## REQUIREMENTS
Reproduce the lines below without any change, starting at the first one and stopping after the line that contains "coord(477,428)".

## ENTRIES SUPPLIED
• • • • •

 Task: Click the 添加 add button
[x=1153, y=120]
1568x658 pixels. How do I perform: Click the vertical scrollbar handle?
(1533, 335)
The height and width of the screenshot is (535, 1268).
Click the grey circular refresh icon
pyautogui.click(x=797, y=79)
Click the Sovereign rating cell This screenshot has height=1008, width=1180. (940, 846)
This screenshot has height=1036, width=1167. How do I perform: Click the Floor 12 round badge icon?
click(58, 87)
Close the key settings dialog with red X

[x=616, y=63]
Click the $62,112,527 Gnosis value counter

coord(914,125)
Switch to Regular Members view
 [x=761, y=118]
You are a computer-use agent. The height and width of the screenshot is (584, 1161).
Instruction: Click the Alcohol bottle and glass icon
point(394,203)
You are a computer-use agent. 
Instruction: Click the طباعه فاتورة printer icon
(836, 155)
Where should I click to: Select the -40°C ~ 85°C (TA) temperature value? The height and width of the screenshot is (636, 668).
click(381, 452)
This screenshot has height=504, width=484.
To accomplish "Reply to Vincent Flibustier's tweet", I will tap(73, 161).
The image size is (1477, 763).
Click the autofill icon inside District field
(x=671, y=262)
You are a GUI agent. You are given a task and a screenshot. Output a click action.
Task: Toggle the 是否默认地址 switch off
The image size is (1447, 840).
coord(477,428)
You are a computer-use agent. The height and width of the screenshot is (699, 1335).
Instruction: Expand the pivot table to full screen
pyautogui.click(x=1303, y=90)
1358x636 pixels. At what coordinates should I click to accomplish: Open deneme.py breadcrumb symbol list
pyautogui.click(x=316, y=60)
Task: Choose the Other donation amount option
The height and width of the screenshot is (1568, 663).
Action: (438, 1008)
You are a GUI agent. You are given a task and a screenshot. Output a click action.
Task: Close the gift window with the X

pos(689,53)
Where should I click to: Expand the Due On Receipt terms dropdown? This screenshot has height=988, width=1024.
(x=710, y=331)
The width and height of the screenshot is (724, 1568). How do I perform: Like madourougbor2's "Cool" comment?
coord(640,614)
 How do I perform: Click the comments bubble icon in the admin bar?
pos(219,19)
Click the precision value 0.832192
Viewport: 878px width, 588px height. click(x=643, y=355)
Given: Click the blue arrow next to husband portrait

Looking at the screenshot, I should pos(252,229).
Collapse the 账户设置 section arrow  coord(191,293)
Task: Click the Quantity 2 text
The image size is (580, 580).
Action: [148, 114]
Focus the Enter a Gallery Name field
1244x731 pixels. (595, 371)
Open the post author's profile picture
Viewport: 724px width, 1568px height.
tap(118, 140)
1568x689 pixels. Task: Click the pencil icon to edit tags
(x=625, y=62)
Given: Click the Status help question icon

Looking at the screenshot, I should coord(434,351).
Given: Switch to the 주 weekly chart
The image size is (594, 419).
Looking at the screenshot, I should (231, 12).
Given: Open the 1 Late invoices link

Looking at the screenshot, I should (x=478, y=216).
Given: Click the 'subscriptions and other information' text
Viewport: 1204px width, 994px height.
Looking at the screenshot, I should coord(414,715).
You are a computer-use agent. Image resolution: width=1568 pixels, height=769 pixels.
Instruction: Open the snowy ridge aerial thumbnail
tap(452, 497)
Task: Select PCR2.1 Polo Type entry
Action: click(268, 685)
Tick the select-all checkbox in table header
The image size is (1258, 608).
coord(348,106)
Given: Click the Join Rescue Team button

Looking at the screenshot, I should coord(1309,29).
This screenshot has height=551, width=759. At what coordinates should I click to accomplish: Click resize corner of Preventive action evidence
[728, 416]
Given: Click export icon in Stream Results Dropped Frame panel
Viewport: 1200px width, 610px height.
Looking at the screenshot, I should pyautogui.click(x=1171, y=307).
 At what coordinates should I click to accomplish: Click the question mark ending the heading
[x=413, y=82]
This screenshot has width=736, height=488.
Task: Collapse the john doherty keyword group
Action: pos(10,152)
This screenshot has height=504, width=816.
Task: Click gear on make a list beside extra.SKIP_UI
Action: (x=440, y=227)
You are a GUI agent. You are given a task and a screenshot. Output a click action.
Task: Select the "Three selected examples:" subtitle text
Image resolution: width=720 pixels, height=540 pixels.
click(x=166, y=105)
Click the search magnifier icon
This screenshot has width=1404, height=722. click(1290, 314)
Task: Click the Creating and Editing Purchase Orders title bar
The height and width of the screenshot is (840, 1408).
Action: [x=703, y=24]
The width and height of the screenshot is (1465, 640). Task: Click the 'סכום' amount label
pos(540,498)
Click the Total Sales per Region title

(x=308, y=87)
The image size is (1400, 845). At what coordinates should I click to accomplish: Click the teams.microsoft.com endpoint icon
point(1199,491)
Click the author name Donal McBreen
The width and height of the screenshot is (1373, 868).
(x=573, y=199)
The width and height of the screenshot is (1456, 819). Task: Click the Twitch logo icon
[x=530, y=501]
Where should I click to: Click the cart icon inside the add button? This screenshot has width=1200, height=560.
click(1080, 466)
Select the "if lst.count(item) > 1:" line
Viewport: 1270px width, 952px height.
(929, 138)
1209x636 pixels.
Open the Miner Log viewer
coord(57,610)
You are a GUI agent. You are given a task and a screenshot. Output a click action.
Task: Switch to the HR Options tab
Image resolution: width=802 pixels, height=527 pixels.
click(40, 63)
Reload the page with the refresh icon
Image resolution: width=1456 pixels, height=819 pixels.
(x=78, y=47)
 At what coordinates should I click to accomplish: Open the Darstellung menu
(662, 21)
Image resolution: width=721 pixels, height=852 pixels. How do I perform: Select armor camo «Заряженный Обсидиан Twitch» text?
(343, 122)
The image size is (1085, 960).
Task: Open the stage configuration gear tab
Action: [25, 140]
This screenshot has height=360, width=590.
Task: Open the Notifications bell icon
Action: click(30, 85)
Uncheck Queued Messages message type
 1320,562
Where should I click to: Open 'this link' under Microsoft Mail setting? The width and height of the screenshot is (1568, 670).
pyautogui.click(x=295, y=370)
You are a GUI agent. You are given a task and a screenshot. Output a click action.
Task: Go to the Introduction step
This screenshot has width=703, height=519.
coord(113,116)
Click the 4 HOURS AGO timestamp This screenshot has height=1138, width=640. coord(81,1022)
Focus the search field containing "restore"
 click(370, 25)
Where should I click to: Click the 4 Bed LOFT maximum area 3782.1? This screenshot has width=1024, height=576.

• • • • •

## FINISHED EXERCISE
 Task: Click the 添加 add button
[x=1153, y=120]
1568x658 pixels. How do I perform: Click the vertical scrollbar handle?
(1533, 335)
The height and width of the screenshot is (535, 1268).
Click the grey circular refresh icon
pyautogui.click(x=797, y=79)
Click the Sovereign rating cell This screenshot has height=1008, width=1180. (940, 846)
This screenshot has height=1036, width=1167. How do I perform: Click the Floor 12 round badge icon?
click(58, 87)
Close the key settings dialog with red X

[x=616, y=63]
Click the $62,112,527 Gnosis value counter

coord(914,125)
Switch to Regular Members view
 [x=761, y=118]
You are a computer-use agent. The height and width of the screenshot is (584, 1161).
Instruction: Click the Alcohol bottle and glass icon
point(394,203)
You are a computer-use agent. 
Instruction: Click the طباعه فاتورة printer icon
(836, 155)
Where should I click to: Select the -40°C ~ 85°C (TA) temperature value? The height and width of the screenshot is (636, 668).
click(381, 452)
This screenshot has height=504, width=484.
To accomplish "Reply to Vincent Flibustier's tweet", I will tap(73, 161).
The image size is (1477, 763).
Click the autofill icon inside District field
(x=671, y=262)
You are a GUI agent. You are given a task and a screenshot. Output a click action.
Task: Toggle the 是否默认地址 switch off
The image size is (1447, 840).
coord(477,428)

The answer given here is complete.